On June 26, 2006, Plaintiff filed suit in the Philadelphia Court of Common Pleas against Greyhound, Mount, and Servicemaster, and on July 12, 2006, Defendant Greyhound removed the action to this Court. On March 27, 2007, Greyhound and Mount filed an Answer as well as a Third-Party Complaint against Third-Party Defendant ARAMARK and Servicemaster. On January 8, 2008, ARAMARK filed its Motion for Summary Judgment against Greyhound and Mount, and on January 31, 2008, Greyhound and Mount filed their Motion for Summary Judgment against Plaintiff.

II. LEGAL STANDARD

In deciding a motion for summary judgment pursuant to Federal Rule of Civil Procedure 56, the test is "whether there is a genuine issue of material fact and, if not, whether the moving party is entitled to judgment as a matter of law." Med. Protective Co. v. Watkins, 198 F.3d 100, 103 (3d Cir. 1999) (quoting Armbruster v. Unisys Corp., 32 F.3d 768, 777 (3d Cir. 1994)). "[S]ummary judgment will not lie if the dispute about a material fact is `genuine,' that is, if the evidence is such that a reasonable jury could return a verdict for the nonmoving party." Anderson v. Liberty Lobby, Inc., 477 U.S. 242, 248 (1986). The Court must examine the evidence in the light most favorable to the non-moving party and resolve all reasonable inferences in that party's favor. Matsushita Elec. Indus. Co. v. Zenith Radio Corp., 475 U.S. 574, 587 (1986).

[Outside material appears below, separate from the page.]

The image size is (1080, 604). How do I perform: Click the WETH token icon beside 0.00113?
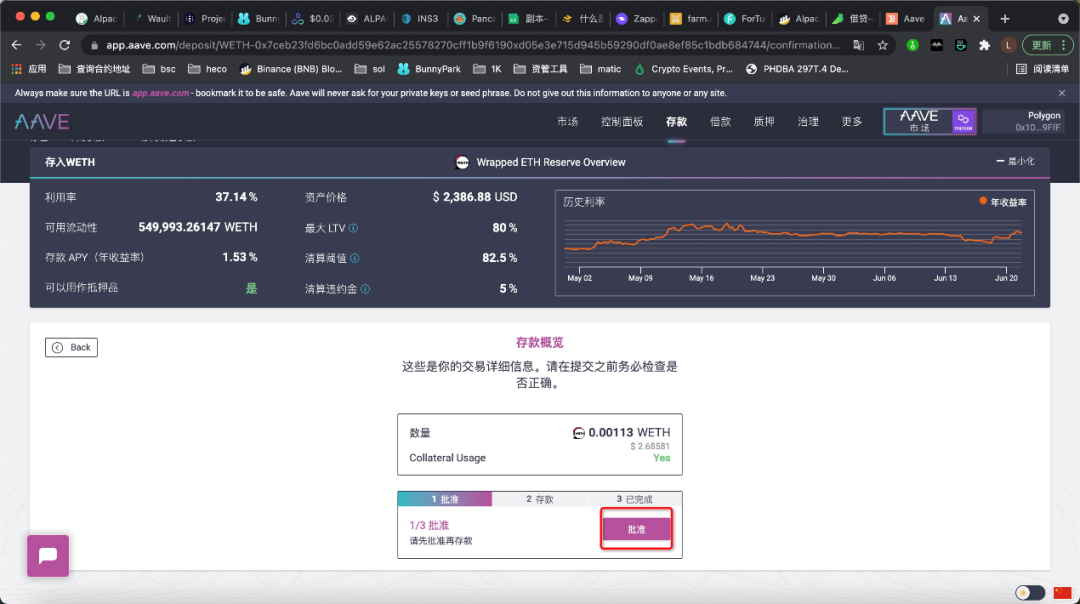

However, "there can be `no genuine issue as to any material fact' . . . [where the non-moving party's] complete failure of proof concerning an essential element of [its] case necessarily renders all other facts immaterial." Celotex Corp. v. Catrett, 477 U.S. 317, 322-23 (1986).

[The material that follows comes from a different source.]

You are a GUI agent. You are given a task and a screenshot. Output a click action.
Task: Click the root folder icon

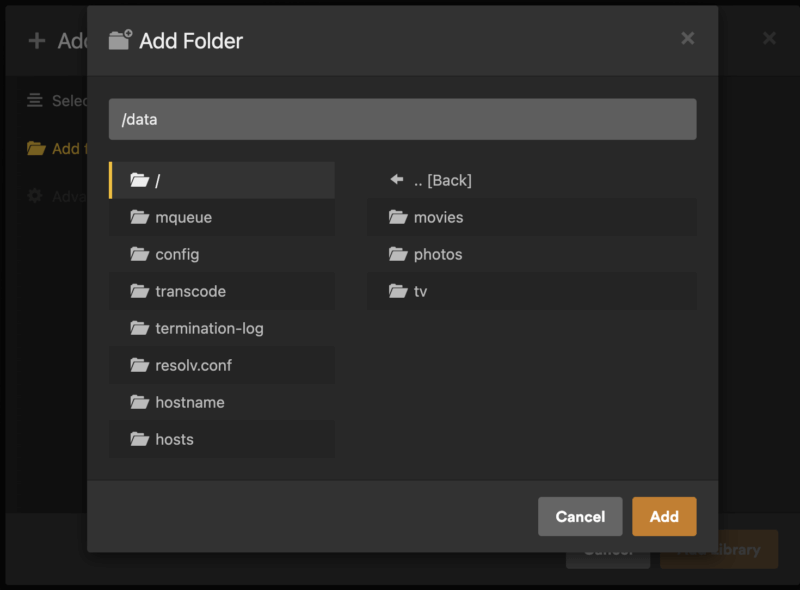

The party moving for summary judgment bears the initial burden of showing the basis for its motion. See Shields v. Zuccarini, 254 F.3d 476, 481 (3d Cir. 2001). If the movant meets that burden, the onus then "shifts to the non-moving party to set forth specific facts showing the existence of [a genuine issue of material fact] for trial." Id.

III. ANALYSIS

A. The ARAMARK Motion

In their Third-Party Complaint, Greyhound and Mount assert that, pursuant to the Agreement between Greyhound and ARAMARK, ARAMARK is responsible for all costs and expenses Greyhound has incurred in defense of this action and for indemnifying it in case of liability. In pertinent part, the Agreement states:

As explained above, ARAMARK was not a party to the Agreement but assumed Servicemaster's contractual obligations as its successor in interest. Accordingly, the parties agree that the Agreement is effectively between Greyhound and ARAMARK.

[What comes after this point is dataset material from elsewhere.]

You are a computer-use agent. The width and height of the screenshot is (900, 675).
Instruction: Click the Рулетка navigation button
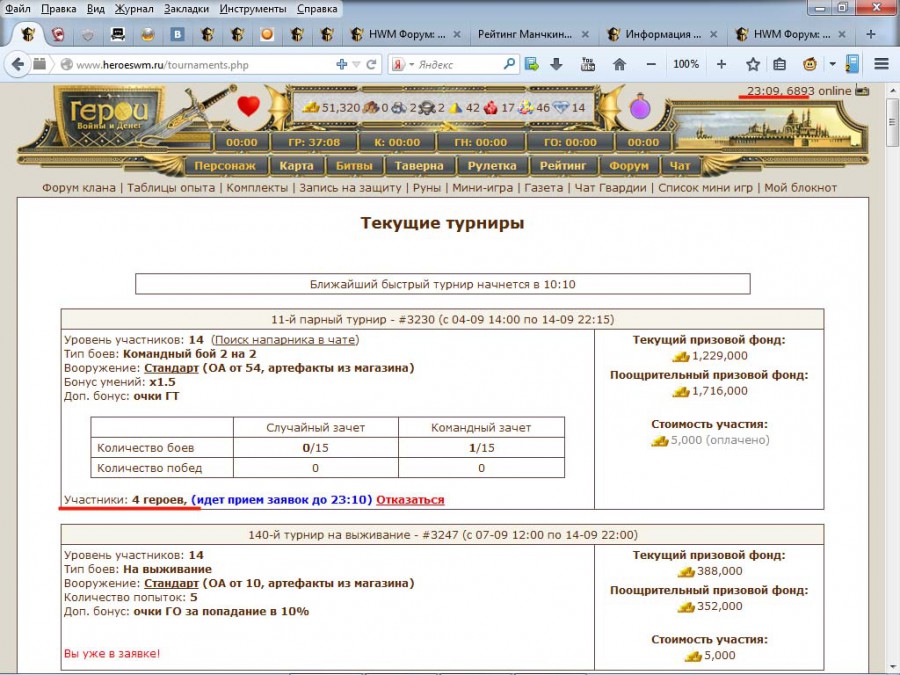491,165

Except as otherwise agreed herein, each party agrees to indemnify and save the other party harmless from any and all claims, demands, costs, injury (including death), and expenses of every kind whatsoever (whether in tort, strict liability, contract or otherwise), including reasonable attorney's fees for the defense thereof, arising from the indemnifying party's wrongful act, omission or negligence in connection with this Agreement or services hereunder by such party or its employees, officers, independent contractors or agents. In case of any action or proceedings brought against either party by reason of any such claim, upon notice from such party, the indemnifying party covenants to defend such action or proceeding by counsel and means reasonably satisfactory to the other party.

Agreement § 14, attached to the ARAMARK Mot. at Ex. A. Greyhound and Mount allege that according to the terms of the Agreement, ARAMARK is responsible for indemnifying Greyhound because Plaintiff was an employee of ARAMARK.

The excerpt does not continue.